BEGIN Information given

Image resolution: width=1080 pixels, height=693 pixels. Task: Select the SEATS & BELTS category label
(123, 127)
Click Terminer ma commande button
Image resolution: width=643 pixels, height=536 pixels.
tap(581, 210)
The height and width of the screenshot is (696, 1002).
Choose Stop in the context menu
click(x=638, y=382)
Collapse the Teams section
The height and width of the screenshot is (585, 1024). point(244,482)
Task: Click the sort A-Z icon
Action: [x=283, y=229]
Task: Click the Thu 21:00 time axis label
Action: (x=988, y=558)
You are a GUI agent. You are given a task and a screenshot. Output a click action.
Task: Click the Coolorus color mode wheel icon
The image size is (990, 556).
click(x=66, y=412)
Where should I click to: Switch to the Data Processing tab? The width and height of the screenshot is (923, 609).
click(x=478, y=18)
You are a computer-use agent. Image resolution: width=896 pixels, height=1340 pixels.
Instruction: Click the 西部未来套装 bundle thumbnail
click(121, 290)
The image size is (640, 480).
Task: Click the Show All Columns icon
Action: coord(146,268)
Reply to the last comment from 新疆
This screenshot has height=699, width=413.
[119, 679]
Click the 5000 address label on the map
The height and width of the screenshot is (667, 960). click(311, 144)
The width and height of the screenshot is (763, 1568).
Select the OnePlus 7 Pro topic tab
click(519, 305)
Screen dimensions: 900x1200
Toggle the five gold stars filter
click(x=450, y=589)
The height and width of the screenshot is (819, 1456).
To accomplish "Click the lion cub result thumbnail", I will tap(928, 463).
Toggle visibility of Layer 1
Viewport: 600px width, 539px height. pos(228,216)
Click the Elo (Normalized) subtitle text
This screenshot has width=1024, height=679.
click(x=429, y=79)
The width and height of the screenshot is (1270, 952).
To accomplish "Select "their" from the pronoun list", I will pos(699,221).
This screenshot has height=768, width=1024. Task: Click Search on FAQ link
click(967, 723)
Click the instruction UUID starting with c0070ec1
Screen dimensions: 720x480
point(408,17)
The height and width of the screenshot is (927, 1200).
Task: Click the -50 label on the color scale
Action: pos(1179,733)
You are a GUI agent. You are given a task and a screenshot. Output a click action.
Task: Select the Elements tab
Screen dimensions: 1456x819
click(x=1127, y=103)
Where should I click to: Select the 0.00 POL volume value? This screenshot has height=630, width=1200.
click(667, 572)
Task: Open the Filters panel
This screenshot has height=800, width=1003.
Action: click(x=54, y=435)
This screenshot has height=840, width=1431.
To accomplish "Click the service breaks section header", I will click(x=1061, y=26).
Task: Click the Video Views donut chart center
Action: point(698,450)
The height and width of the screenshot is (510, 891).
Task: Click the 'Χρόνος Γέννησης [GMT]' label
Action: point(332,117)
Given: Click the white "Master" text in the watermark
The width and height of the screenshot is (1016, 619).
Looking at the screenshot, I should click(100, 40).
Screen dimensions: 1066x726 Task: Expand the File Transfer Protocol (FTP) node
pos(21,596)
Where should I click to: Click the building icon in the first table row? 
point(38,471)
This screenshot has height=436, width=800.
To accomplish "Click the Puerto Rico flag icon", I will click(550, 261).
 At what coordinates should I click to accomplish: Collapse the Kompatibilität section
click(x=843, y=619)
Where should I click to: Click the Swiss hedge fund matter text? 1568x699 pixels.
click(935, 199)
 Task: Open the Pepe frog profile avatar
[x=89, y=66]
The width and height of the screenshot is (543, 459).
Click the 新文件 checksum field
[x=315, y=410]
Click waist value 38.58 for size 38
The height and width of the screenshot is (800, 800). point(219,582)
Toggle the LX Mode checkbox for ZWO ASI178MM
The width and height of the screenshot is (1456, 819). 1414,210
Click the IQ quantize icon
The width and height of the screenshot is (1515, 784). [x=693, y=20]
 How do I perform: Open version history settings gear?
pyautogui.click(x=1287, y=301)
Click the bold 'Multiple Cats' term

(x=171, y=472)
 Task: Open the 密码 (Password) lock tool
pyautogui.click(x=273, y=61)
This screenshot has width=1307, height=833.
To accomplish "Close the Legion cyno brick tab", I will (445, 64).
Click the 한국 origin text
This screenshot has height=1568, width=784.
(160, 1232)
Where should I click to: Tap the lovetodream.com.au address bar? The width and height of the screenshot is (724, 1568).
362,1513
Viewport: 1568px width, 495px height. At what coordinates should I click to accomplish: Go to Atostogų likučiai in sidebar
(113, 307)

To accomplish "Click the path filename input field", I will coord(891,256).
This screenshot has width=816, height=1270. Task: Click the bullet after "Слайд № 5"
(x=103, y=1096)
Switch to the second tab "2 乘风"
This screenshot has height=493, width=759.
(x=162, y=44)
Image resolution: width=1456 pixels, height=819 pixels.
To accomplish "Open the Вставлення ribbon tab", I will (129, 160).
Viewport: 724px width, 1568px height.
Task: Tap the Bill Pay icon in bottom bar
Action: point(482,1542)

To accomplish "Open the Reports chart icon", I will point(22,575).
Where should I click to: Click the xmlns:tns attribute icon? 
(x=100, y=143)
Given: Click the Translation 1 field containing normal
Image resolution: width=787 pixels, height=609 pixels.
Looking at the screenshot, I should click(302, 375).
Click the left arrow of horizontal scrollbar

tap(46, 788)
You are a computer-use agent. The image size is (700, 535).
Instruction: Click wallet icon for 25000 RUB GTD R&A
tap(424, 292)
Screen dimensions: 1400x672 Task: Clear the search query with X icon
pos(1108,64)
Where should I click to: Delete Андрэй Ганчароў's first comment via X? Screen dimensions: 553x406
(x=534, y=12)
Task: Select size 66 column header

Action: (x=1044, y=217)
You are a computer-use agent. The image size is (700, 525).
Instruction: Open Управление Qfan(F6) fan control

END Information given

• _Exercise aim_
Repeat the records, every one of them, without any deviation.

• _The completed task_
Image resolution: width=1080 pixels, height=693 pixels. Task: Select the SEATS & BELTS category label
(123, 127)
Click Terminer ma commande button
Image resolution: width=643 pixels, height=536 pixels.
tap(581, 210)
The height and width of the screenshot is (696, 1002).
Choose Stop in the context menu
click(x=638, y=382)
Collapse the Teams section
The height and width of the screenshot is (585, 1024). point(244,482)
Task: Click the sort A-Z icon
Action: [x=283, y=229]
Task: Click the Thu 21:00 time axis label
Action: (x=988, y=558)
You are a GUI agent. You are given a task and a screenshot. Output a click action.
Task: Click the Coolorus color mode wheel icon
The image size is (990, 556).
click(x=66, y=412)
Where should I click to: Switch to the Data Processing tab? The width and height of the screenshot is (923, 609).
click(x=478, y=18)
You are a computer-use agent. Image resolution: width=896 pixels, height=1340 pixels.
Instruction: Click the 西部未来套装 bundle thumbnail
click(121, 290)
The image size is (640, 480).
Task: Click the Show All Columns icon
Action: coord(146,268)
Reply to the last comment from 新疆
This screenshot has height=699, width=413.
[119, 679]
Click the 5000 address label on the map
The height and width of the screenshot is (667, 960). click(311, 144)
The width and height of the screenshot is (763, 1568).
Select the OnePlus 7 Pro topic tab
click(519, 305)
Screen dimensions: 900x1200
Toggle the five gold stars filter
click(x=450, y=589)
The height and width of the screenshot is (819, 1456).
To accomplish "Click the lion cub result thumbnail", I will tap(928, 463).
Toggle visibility of Layer 1
Viewport: 600px width, 539px height. pos(228,216)
Click the Elo (Normalized) subtitle text
This screenshot has width=1024, height=679.
click(x=429, y=79)
The width and height of the screenshot is (1270, 952).
To accomplish "Select "their" from the pronoun list", I will pos(699,221).
This screenshot has height=768, width=1024. Task: Click Search on FAQ link
click(967, 723)
Click the instruction UUID starting with c0070ec1
Screen dimensions: 720x480
point(408,17)
The height and width of the screenshot is (927, 1200).
Task: Click the -50 label on the color scale
Action: pos(1179,733)
You are a GUI agent. You are given a task and a screenshot. Output a click action.
Task: Select the Elements tab
Screen dimensions: 1456x819
click(x=1127, y=103)
Where should I click to: Select the 0.00 POL volume value? This screenshot has height=630, width=1200.
click(667, 572)
Task: Open the Filters panel
This screenshot has height=800, width=1003.
Action: click(x=54, y=435)
This screenshot has height=840, width=1431.
To accomplish "Click the service breaks section header", I will click(x=1061, y=26).
Task: Click the Video Views donut chart center
Action: point(698,450)
The height and width of the screenshot is (510, 891).
Task: Click the 'Χρόνος Γέννησης [GMT]' label
Action: point(332,117)
Given: Click the white "Master" text in the watermark
The width and height of the screenshot is (1016, 619).
Looking at the screenshot, I should click(100, 40).
Screen dimensions: 1066x726 Task: Expand the File Transfer Protocol (FTP) node
pos(21,596)
Where should I click to: Click the building icon in the first table row? 
point(38,471)
This screenshot has height=436, width=800.
To accomplish "Click the Puerto Rico flag icon", I will click(550, 261).
 At what coordinates should I click to accomplish: Collapse the Kompatibilität section
click(x=843, y=619)
Where should I click to: Click the Swiss hedge fund matter text? 1568x699 pixels.
click(935, 199)
 Task: Open the Pepe frog profile avatar
[x=89, y=66]
The width and height of the screenshot is (543, 459).
Click the 新文件 checksum field
[x=315, y=410]
Click waist value 38.58 for size 38
The height and width of the screenshot is (800, 800). point(219,582)
Toggle the LX Mode checkbox for ZWO ASI178MM
The width and height of the screenshot is (1456, 819). 1414,210
Click the IQ quantize icon
The width and height of the screenshot is (1515, 784). [x=693, y=20]
 How do I perform: Open version history settings gear?
pyautogui.click(x=1287, y=301)
Click the bold 'Multiple Cats' term

(x=171, y=472)
 Task: Open the 密码 (Password) lock tool
pyautogui.click(x=273, y=61)
This screenshot has width=1307, height=833.
To accomplish "Close the Legion cyno brick tab", I will (445, 64).
Click the 한국 origin text
This screenshot has height=1568, width=784.
(160, 1232)
Where should I click to: Tap the lovetodream.com.au address bar? The width and height of the screenshot is (724, 1568).
362,1513
Viewport: 1568px width, 495px height. At what coordinates should I click to accomplish: Go to Atostogų likučiai in sidebar
(113, 307)

To accomplish "Click the path filename input field", I will coord(891,256).
This screenshot has width=816, height=1270. Task: Click the bullet after "Слайд № 5"
(x=103, y=1096)
Switch to the second tab "2 乘风"
This screenshot has height=493, width=759.
(x=162, y=44)
Image resolution: width=1456 pixels, height=819 pixels.
To accomplish "Open the Вставлення ribbon tab", I will (129, 160).
Viewport: 724px width, 1568px height.
Task: Tap the Bill Pay icon in bottom bar
Action: point(482,1542)

To accomplish "Open the Reports chart icon", I will point(22,575).
Where should I click to: Click the xmlns:tns attribute icon? 
(x=100, y=143)
Given: Click the Translation 1 field containing normal
Image resolution: width=787 pixels, height=609 pixels.
Looking at the screenshot, I should click(302, 375).
Click the left arrow of horizontal scrollbar

tap(46, 788)
You are a computer-use agent. The image size is (700, 535).
Instruction: Click wallet icon for 25000 RUB GTD R&A
tap(424, 292)
Screen dimensions: 1400x672 Task: Clear the search query with X icon
pos(1108,64)
Where should I click to: Delete Андрэй Ганчароў's first comment via X? Screen dimensions: 553x406
(x=534, y=12)
Task: Select size 66 column header

Action: (x=1044, y=217)
You are a computer-use agent. The image size is (700, 525).
Instruction: Open Управление Qfan(F6) fan control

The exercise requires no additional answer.